Saved data entries:
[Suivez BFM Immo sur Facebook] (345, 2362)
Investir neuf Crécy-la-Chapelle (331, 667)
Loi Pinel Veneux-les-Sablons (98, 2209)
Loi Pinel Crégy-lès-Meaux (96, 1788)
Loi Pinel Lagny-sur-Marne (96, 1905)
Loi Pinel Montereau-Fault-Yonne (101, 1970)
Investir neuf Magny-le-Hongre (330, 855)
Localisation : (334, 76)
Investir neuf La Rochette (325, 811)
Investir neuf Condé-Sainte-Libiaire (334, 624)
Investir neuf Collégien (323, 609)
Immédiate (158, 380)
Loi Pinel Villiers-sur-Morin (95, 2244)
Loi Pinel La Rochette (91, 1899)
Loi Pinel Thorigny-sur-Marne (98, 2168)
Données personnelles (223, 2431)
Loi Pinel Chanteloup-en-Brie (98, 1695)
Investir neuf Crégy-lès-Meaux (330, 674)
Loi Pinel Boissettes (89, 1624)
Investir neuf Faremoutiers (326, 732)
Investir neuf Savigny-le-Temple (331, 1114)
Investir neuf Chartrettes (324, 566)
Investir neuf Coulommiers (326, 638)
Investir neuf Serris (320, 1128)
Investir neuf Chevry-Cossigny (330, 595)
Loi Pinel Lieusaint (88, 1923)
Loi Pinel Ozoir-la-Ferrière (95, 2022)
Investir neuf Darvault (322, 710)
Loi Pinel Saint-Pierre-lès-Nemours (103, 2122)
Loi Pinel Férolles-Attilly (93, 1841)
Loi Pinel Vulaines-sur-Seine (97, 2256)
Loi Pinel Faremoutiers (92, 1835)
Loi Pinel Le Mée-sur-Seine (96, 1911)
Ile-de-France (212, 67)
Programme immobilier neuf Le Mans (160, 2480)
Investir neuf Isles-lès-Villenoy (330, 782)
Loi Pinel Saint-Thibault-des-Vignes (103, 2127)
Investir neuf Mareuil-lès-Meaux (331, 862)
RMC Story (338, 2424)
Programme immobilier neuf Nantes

Problem to solve =
Your reply should be a verbatim retyping of the lines from the one that holds "Investir neuf Serris (320, 1128)" through the last line of the entries.

Answer box =
Investir neuf Serris (320, 1128)
Investir neuf Chevry-Cossigny (330, 595)
Loi Pinel Lieusaint (88, 1923)
Loi Pinel Ozoir-la-Ferrière (95, 2022)
Investir neuf Darvault (322, 710)
Loi Pinel Saint-Pierre-lès-Nemours (103, 2122)
Loi Pinel Férolles-Attilly (93, 1841)
Loi Pinel Vulaines-sur-Seine (97, 2256)
Loi Pinel Faremoutiers (92, 1835)
Loi Pinel Le Mée-sur-Seine (96, 1911)
Ile-de-France (212, 67)
Programme immobilier neuf Le Mans (160, 2480)
Investir neuf Isles-lès-Villenoy (330, 782)
Loi Pinel Saint-Thibault-des-Vignes (103, 2127)
Investir neuf Mareuil-lès-Meaux (331, 862)
RMC Story (338, 2424)
Programme immobilier neuf Nantes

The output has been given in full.